[Saved data entries]

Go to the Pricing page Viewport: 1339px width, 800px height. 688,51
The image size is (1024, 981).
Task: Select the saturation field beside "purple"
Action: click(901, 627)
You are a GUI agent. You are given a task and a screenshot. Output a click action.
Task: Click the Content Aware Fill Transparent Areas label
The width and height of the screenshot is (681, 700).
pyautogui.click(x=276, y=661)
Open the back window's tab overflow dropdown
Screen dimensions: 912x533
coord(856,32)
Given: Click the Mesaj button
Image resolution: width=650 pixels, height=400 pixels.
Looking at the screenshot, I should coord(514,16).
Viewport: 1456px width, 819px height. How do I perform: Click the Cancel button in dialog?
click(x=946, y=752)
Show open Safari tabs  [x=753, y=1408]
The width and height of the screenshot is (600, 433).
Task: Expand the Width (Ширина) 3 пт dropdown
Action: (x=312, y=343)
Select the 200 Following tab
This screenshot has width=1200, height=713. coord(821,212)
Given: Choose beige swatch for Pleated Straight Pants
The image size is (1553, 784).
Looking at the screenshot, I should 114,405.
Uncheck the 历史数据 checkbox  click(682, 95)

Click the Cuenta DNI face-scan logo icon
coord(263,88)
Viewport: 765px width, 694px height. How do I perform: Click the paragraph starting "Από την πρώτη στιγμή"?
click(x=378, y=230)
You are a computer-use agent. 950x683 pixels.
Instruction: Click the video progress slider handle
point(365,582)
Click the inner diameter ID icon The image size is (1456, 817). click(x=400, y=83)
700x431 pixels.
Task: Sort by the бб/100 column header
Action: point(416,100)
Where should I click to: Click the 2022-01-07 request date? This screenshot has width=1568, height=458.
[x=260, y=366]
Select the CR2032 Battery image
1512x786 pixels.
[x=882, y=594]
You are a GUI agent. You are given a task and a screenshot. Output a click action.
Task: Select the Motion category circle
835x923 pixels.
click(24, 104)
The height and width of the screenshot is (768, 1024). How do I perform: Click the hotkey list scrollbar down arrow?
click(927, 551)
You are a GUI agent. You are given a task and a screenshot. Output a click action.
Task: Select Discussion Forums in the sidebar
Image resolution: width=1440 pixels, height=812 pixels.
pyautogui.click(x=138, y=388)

### Task instructions
Copy the data once more. Leave nothing out.

### Result of the task
Go to the Pricing page Viewport: 1339px width, 800px height. 688,51
The image size is (1024, 981).
Task: Select the saturation field beside "purple"
Action: click(901, 627)
You are a GUI agent. You are given a task and a screenshot. Output a click action.
Task: Click the Content Aware Fill Transparent Areas label
The width and height of the screenshot is (681, 700).
pyautogui.click(x=276, y=661)
Open the back window's tab overflow dropdown
Screen dimensions: 912x533
coord(856,32)
Given: Click the Mesaj button
Image resolution: width=650 pixels, height=400 pixels.
Looking at the screenshot, I should coord(514,16).
Viewport: 1456px width, 819px height. How do I perform: Click the Cancel button in dialog?
click(x=946, y=752)
Show open Safari tabs  [x=753, y=1408]
The width and height of the screenshot is (600, 433).
Task: Expand the Width (Ширина) 3 пт dropdown
Action: (x=312, y=343)
Select the 200 Following tab
This screenshot has width=1200, height=713. coord(821,212)
Given: Choose beige swatch for Pleated Straight Pants
The image size is (1553, 784).
Looking at the screenshot, I should 114,405.
Uncheck the 历史数据 checkbox  click(682, 95)

Click the Cuenta DNI face-scan logo icon
coord(263,88)
Viewport: 765px width, 694px height. How do I perform: Click the paragraph starting "Από την πρώτη στιγμή"?
click(x=378, y=230)
You are a computer-use agent. 950x683 pixels.
Instruction: Click the video progress slider handle
point(365,582)
Click the inner diameter ID icon The image size is (1456, 817). click(x=400, y=83)
700x431 pixels.
Task: Sort by the бб/100 column header
Action: point(416,100)
Where should I click to: Click the 2022-01-07 request date? This screenshot has width=1568, height=458.
[x=260, y=366]
Select the CR2032 Battery image
1512x786 pixels.
[x=882, y=594]
You are a GUI agent. You are given a task and a screenshot. Output a click action.
Task: Select the Motion category circle
835x923 pixels.
click(24, 104)
The height and width of the screenshot is (768, 1024). How do I perform: Click the hotkey list scrollbar down arrow?
click(927, 551)
You are a GUI agent. You are given a task and a screenshot. Output a click action.
Task: Select Discussion Forums in the sidebar
Image resolution: width=1440 pixels, height=812 pixels.
pyautogui.click(x=138, y=388)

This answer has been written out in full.